# [What to do]
With the pictures omitted, repeat exactly the lines below starting with the line that has "Where should I" and going on through the line that has "Task: Open the Job Status dropdown".

# [Records supplied]
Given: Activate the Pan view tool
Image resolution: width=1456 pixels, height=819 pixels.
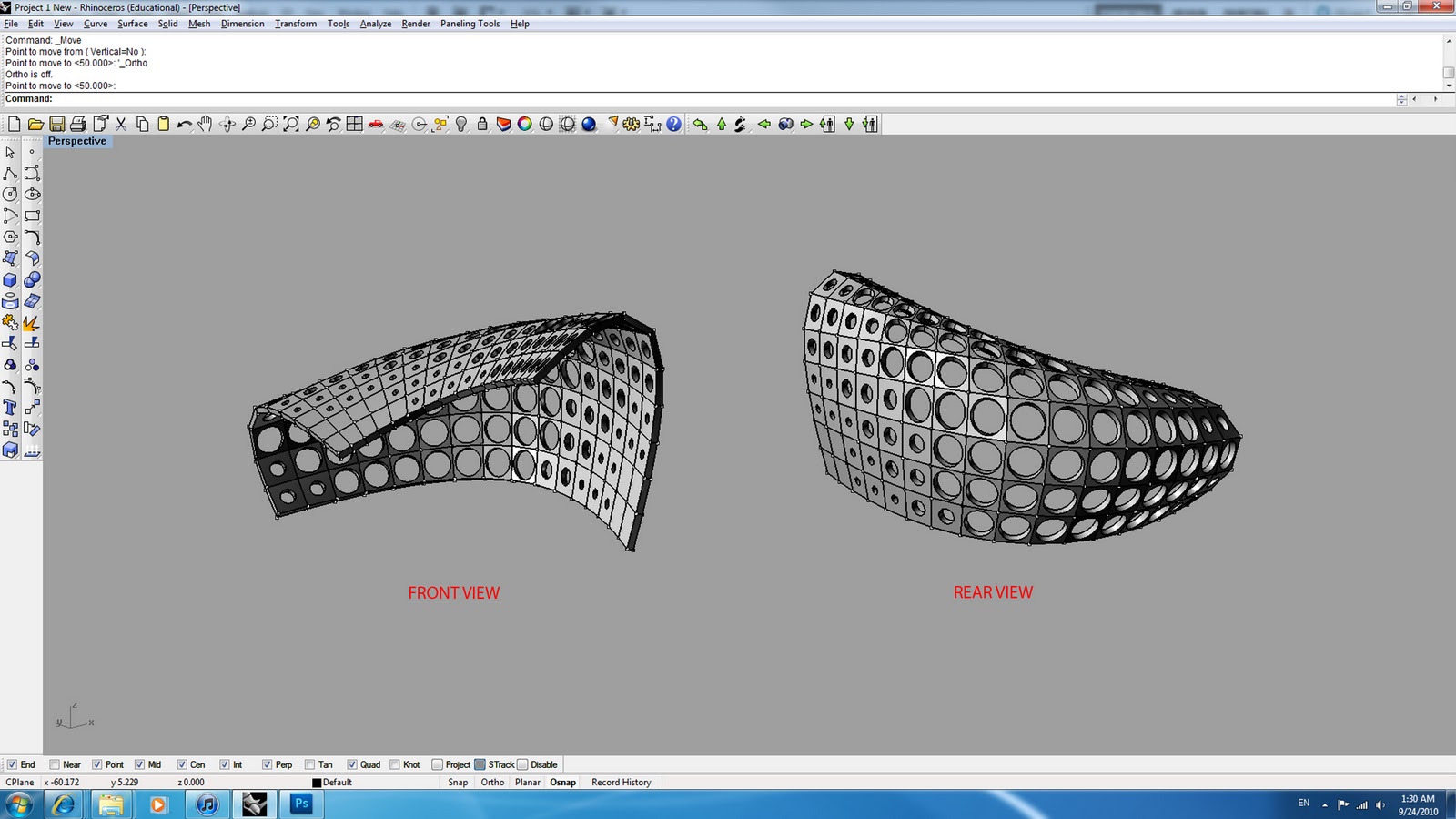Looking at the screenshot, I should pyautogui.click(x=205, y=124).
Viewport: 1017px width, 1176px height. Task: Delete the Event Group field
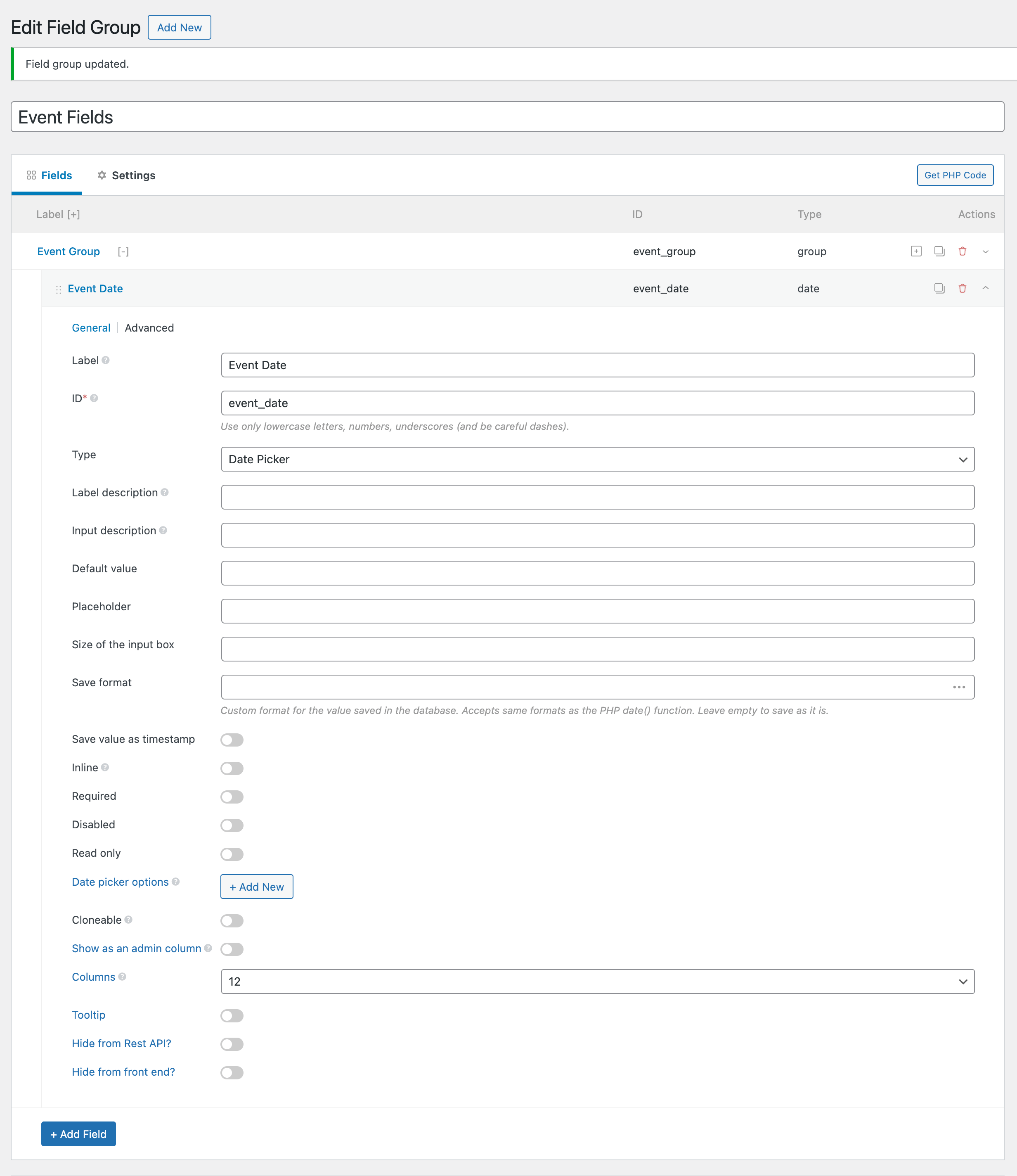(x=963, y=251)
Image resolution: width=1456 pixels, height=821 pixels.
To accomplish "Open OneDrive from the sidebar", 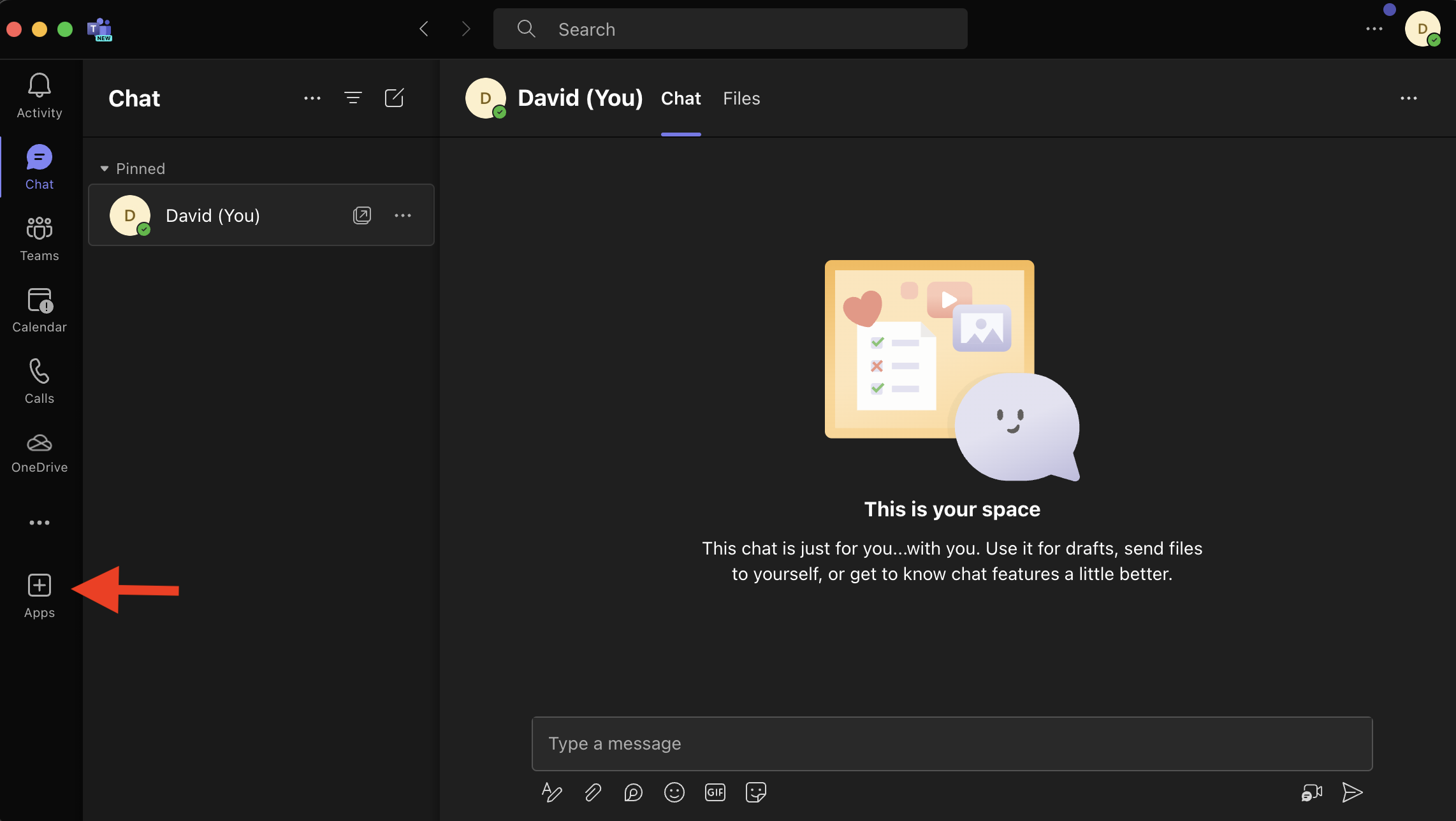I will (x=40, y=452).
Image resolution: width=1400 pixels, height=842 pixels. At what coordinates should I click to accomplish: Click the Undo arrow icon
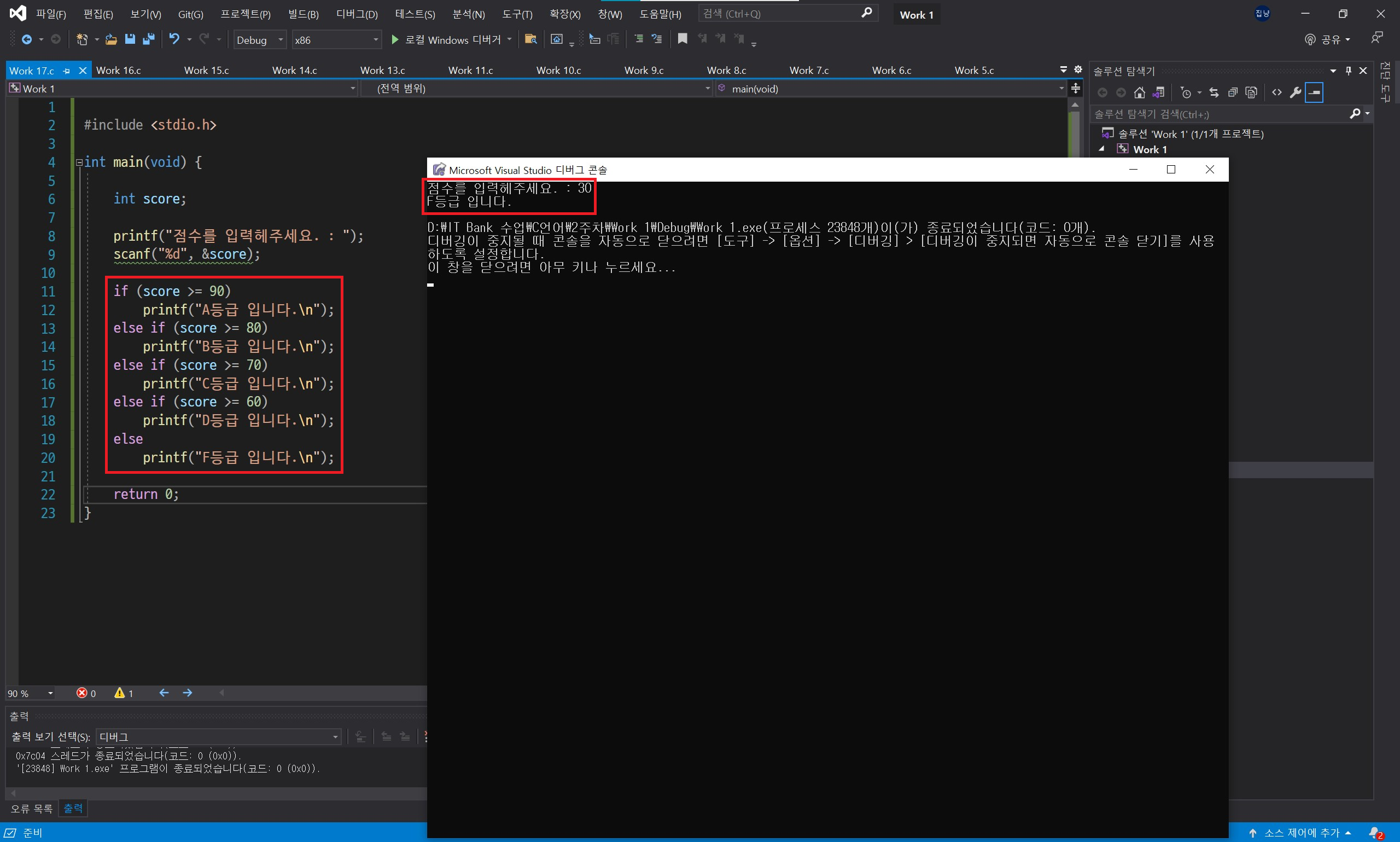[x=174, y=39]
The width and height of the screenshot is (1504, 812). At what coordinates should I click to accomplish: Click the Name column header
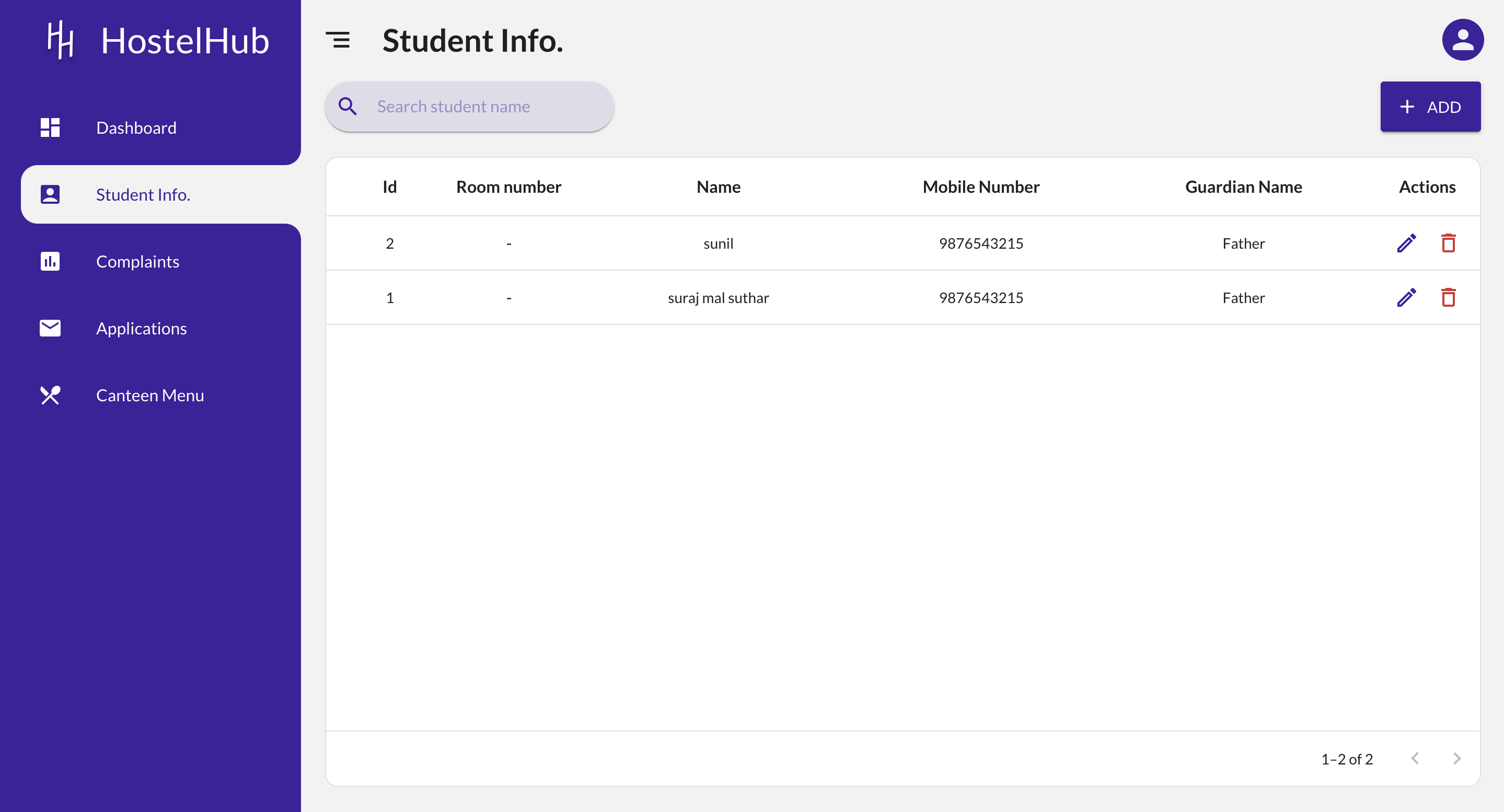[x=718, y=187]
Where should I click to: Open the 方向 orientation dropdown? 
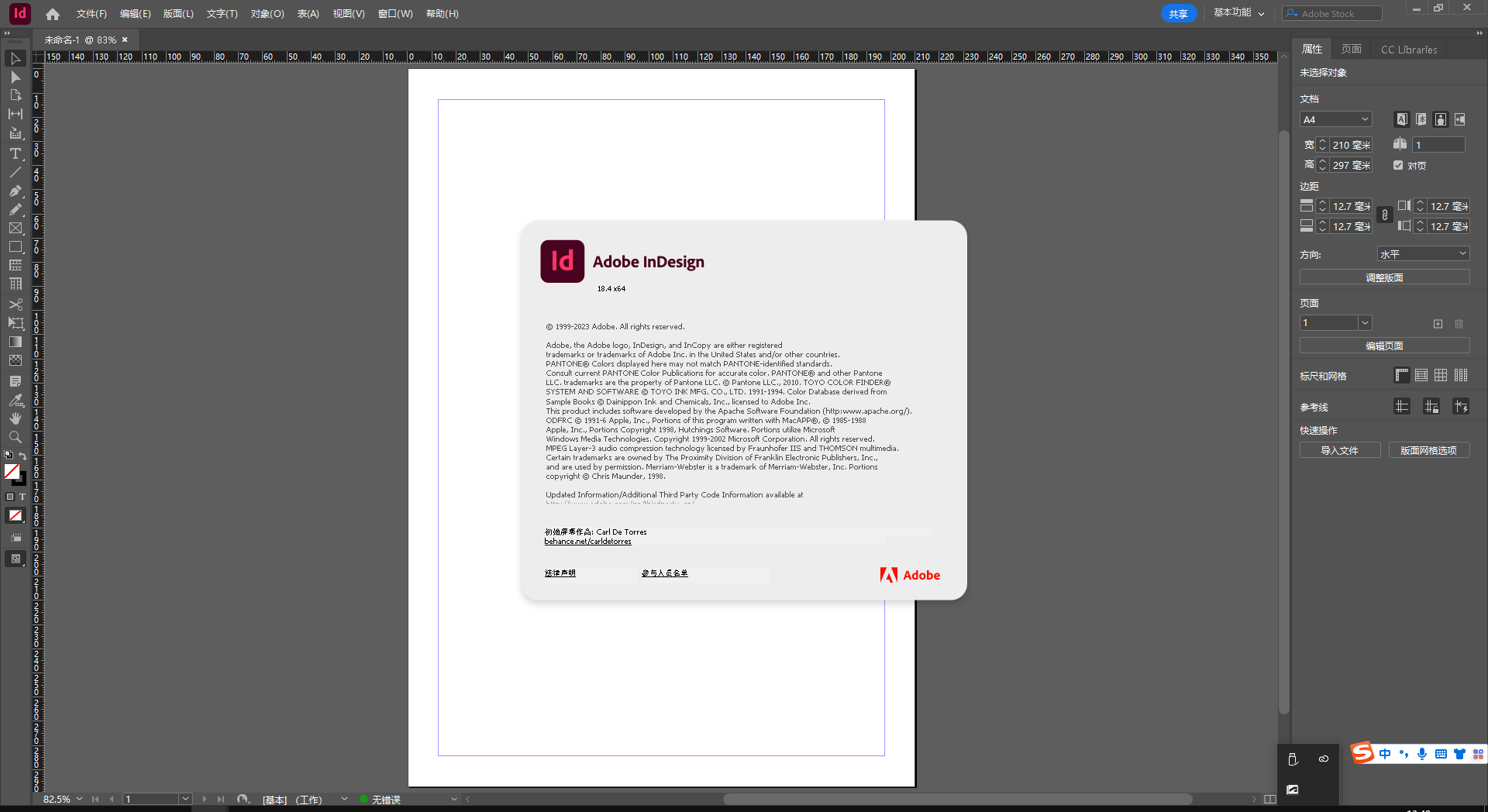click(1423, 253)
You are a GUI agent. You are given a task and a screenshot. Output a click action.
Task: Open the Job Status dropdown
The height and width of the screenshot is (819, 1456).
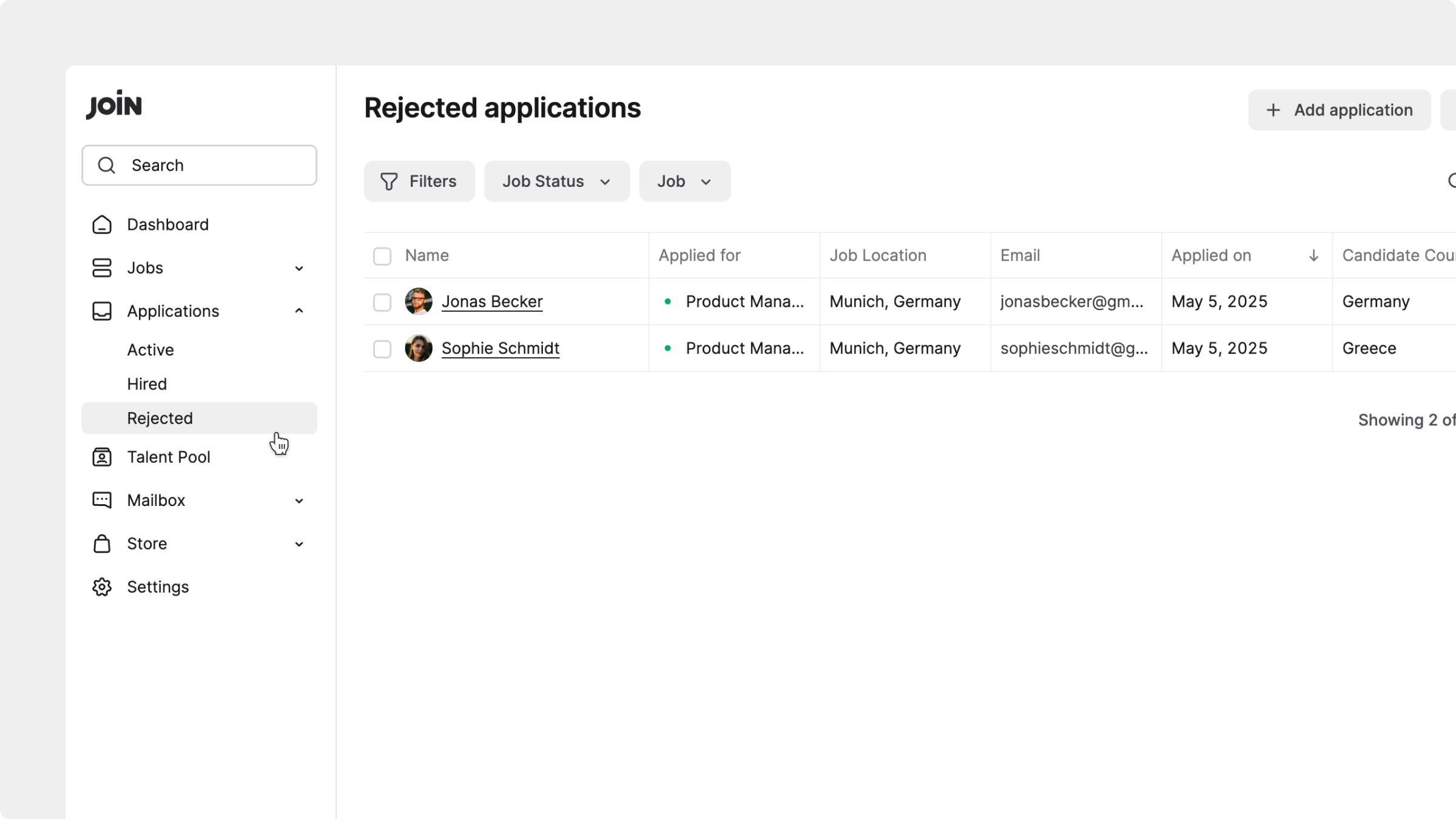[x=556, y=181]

# [Reply to the exercise]
Where should I click to: Open the 方向 orientation dropdown? 
click(1423, 253)
You are a GUI agent. You are given a task and a screenshot. Output a click action.
Task: Open the Job Status dropdown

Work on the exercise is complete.